Other issues relating to the working times of doctors and junior doctors also need to be addressed. As Sir John Temple’s report found, there were concerns about post-graduate medical training, the objective of which is to produce fully qualified specialists who are able to provide high-quality, safe patient care. Experience of delivering services is an integral part of a junior doctor’s training. “Time for Training” highlighted some of the difficulties created for trainees and the service, especially in providing out-of-hours and weekend emergency patient care. Again, a number of Members have spoken about that today.
Some small, practical changes by employers, such as improving handovers and team-working at night, more involvement of doctors in designing their own working patterns, less reliance on junior doctors and more involvement of consultants during out-of-hours periods, have led to positive results without the need for excessive working hours. Clearly, issues remain, and I do not say that we have it right. Such matters should always be kept under review.
As I have said, the directive raises issues for health services across Europe, and Members have raised a number of concerns today about the directive’s impact on the NHS in the United Kingdom. We should consider ways to resolve those issues and be ready to work constructively with the European Commission and other member states to seek suitable solutions fit for our country’s needs.
As we know, the Commission is re-examining the directive. That is an acknowledgement that, although the legislation will remain, member states have had a number of issues with its implementation.
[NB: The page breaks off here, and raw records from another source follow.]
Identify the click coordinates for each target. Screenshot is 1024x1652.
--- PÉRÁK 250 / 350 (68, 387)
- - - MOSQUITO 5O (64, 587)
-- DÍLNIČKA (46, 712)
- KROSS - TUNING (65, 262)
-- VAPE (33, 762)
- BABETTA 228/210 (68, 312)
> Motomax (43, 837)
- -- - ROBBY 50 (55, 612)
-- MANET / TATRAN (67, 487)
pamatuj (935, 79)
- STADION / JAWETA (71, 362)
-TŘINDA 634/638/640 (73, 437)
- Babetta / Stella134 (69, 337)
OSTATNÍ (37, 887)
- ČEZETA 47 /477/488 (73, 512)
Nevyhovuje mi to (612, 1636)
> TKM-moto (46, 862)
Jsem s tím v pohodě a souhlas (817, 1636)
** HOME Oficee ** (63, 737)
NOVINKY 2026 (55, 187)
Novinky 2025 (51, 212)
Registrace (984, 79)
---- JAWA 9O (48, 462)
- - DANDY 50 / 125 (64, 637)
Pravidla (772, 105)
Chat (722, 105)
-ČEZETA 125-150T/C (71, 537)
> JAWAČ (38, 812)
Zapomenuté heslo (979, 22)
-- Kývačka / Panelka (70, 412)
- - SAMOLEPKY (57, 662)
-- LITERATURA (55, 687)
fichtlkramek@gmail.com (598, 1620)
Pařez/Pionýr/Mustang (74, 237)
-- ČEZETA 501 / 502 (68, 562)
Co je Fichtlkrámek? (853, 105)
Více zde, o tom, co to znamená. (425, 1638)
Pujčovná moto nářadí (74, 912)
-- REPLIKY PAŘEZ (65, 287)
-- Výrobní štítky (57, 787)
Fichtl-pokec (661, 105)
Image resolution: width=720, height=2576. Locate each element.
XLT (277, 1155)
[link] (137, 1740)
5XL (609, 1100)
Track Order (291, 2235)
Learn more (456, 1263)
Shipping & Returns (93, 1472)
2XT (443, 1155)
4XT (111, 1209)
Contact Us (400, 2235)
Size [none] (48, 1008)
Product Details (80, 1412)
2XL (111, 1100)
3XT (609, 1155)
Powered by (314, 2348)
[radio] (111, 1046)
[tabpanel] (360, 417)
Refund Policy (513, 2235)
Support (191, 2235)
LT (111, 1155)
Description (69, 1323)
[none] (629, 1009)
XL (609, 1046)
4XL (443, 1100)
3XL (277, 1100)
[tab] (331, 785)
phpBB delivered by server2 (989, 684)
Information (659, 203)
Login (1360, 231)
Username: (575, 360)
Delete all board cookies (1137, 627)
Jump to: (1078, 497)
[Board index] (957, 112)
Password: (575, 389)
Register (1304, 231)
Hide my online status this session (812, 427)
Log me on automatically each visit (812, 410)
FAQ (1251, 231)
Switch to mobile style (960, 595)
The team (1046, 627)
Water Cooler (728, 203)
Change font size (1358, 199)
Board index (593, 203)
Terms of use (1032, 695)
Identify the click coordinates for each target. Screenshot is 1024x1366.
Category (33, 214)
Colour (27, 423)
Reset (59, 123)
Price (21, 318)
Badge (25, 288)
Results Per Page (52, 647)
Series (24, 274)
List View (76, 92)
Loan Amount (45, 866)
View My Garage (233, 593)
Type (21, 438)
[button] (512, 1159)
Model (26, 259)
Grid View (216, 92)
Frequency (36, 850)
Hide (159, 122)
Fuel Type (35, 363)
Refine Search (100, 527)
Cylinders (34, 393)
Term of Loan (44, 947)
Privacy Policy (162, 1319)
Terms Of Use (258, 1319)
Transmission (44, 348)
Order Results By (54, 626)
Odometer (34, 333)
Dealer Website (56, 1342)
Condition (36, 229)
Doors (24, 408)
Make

The hon. Gentleman will be aware that in 2008 the previous Labour Government attempted to make some changes to the working time directive. The European Commission started that process, but the European Parliament voted at that point to abolish altogether the opt-out on the 48-hour maximum working week. The previous Government quickly slammed the lid and ran away from any idea of reforming the working time directive. Does he think that that was a mistake and that the previous Government should have persevered with their original intention?
The previous Government were right to attempt to have the matter re-examined. Whether the previous Government’s acceptance of the ruling needs to be reconsidered is something we are discussing today. We have a new Government, of course, and they have a responsibility to take up such matters with European Union institutions, as I would expect a future Labour Government to have the same responsibility to pursue concerns raised by this Parliament. Of course, it is incumbent on the Government of the day to try to resolve such matters with EU institutions. I accept that, were there a Labour Government instead of the current coalition, it would be right for our Government—irrespective of which party is in control—to take up such matters with EU institutions.
The Labour party’s position is to support much of what the working time directive has brought about. Some real issues have been raised by Members of all parties in today’s debate. I recognise a lot of the issues and concerns, and it is incumbent on the Government of the day to resolve such matters to best suit the needs of the member state—in our case, the needs of the NHS throughout the United Kingdom. We support the working time directive, however, and its positive achievements, which have not been touched on to a great extent in today’s debate. There have been some positives.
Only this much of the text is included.